En los últimos meses, la demanda de trabajar menos, para trabajar todos y vivir mejor, ha ido ganado cierta resonancia en varios países y también en el Estado español.
Por un lado, porque mucha gente percibe que trabaja más de lo que quisiera, mientras otros trabajan menos de lo que necesitan, o directamente están en el paro. Además, el debate ha alcanzado más difusión después de una enmienda a los presupuestos generales del Gobierno del PSOE, Podemos y PCE, por parte de Mas País. La propia Yolanda Diaz, a través de un estudio por parte del Ministerio de Trabajo de la implantación de la jornada laboral de cuatro días, juega con la idea de reducir las horas de trabajo tratando de convencer a la patronal de sus ventajas. También en estos días se han conocido casos de empresas que han propuesto a sus empleados reducir la jornada laboral. Sin embargo, como veremos en este artículo, estas propuestas son medidas en clave productivista, que de aplicarse implicarían la intensificación del ritmo de trabajo y la reducción del salario. Esto no tiene nada que ver con una reducción de jornada sin reducción salarial, sino que se trata de un ataque en clave neoliberal a las condiciones laborales y de vida de la clase trabajadora.

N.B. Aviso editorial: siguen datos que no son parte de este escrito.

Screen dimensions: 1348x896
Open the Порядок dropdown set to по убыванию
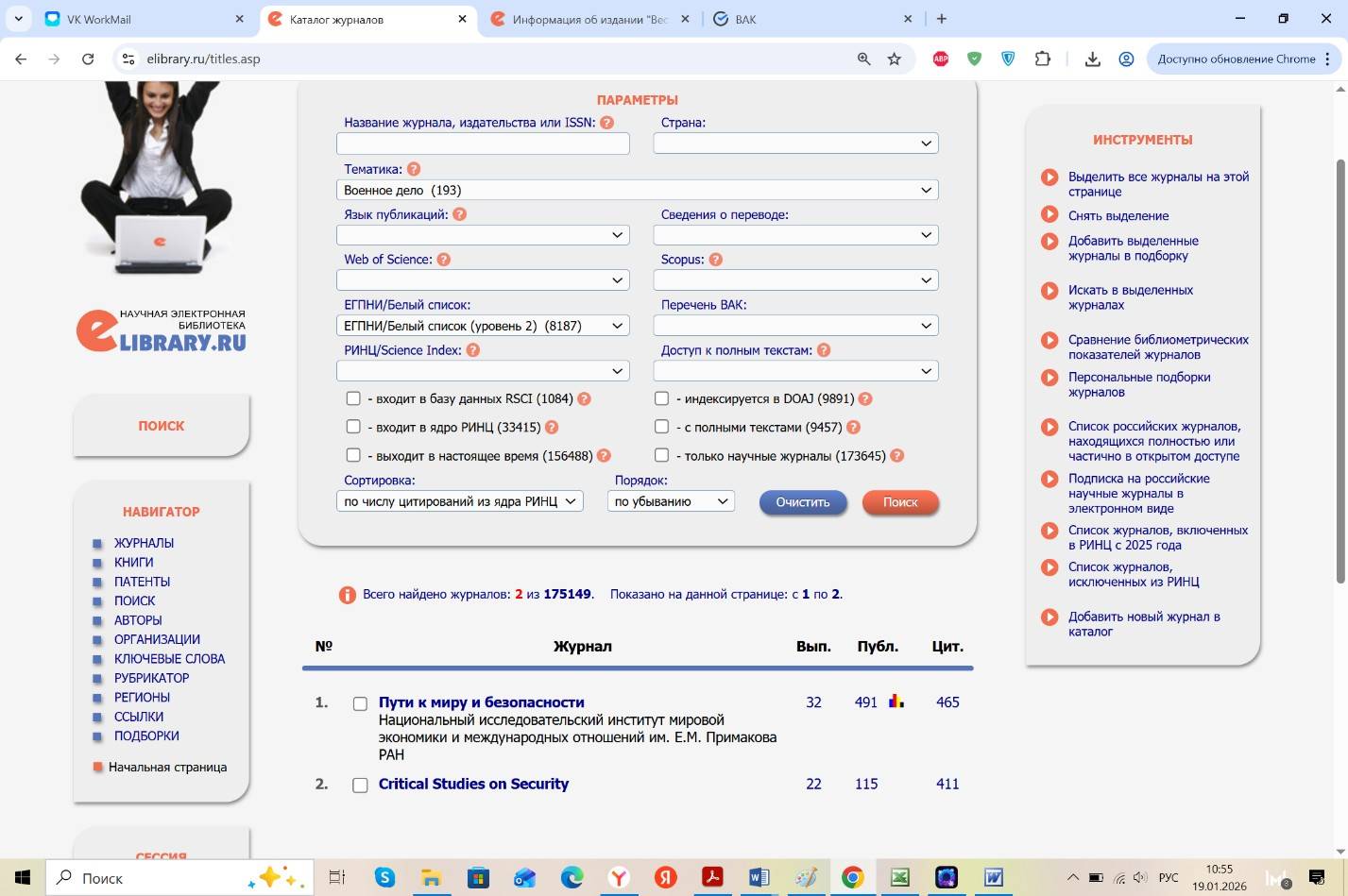pyautogui.click(x=671, y=501)
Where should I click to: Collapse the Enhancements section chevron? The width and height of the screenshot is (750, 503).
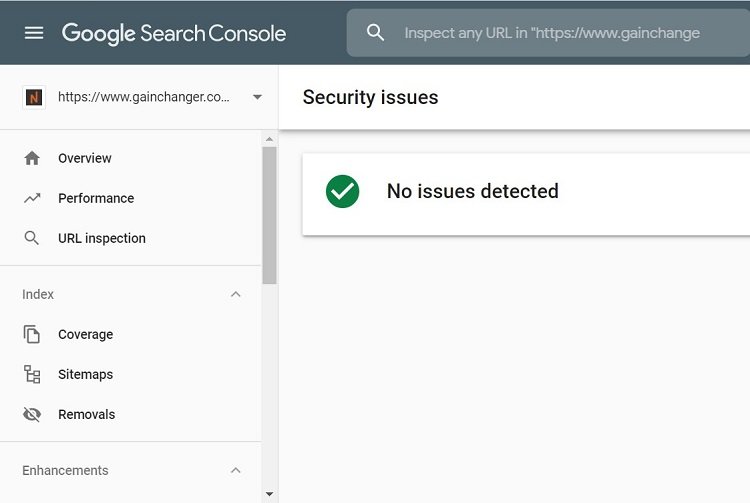(x=236, y=470)
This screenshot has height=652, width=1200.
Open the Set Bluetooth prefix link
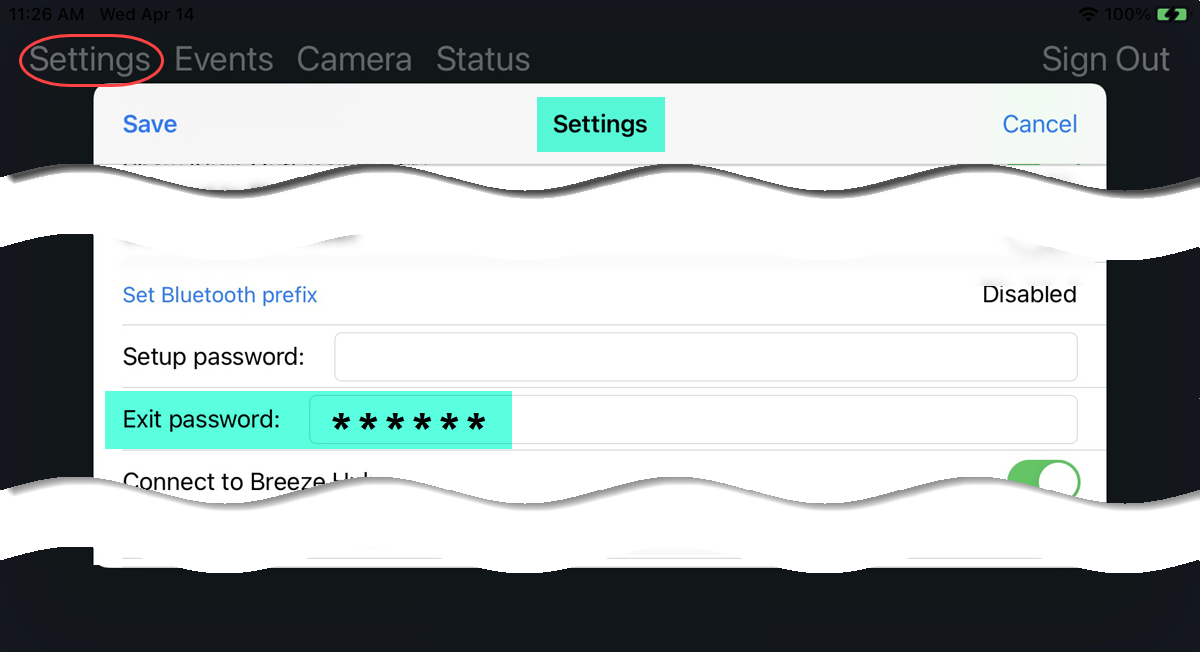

La reducción de la jornada de trabajo a 6 horas, sin rebaja salarial, y una semana laborable de 5 días, para repartir el trabajo entre empleados y desempleados, es una reivindicación de la clase trabajadora y que, con más actualidad que nunca, se impone como la única medida progresiva y eficaz para acabar con el paro y la precariedad, así como para poner los avances de la tecnología al servicio de las mayorías sociales.
Reducir la jornada, ganar tiempo para vivir
La reducción de la jornada laboral se trata de una reivindicación histórica del movimiento obrero que es más actual que nunca: hoy necesitamos luchar por una reducción de jornada, sin recorte salarial o incluso con una subida en aquellos sectores con retribuciones más bajas. Persigue no solo trabajar menos, sino repartir las horas restadas mediante nuevas contrataciones. Esto es: acabar con los ritmos y jornadas de sobreexplotación, al mismo tiempo que combate el desempleo de masas que, en pleno agosto en el Estado español alcanzaba el 14%, con un 33% entre los menores de 25 años. Esta es una reivindicación que solo puede ser impuesta por la lucha de los y las trabajadores contra los intereses de la patronal.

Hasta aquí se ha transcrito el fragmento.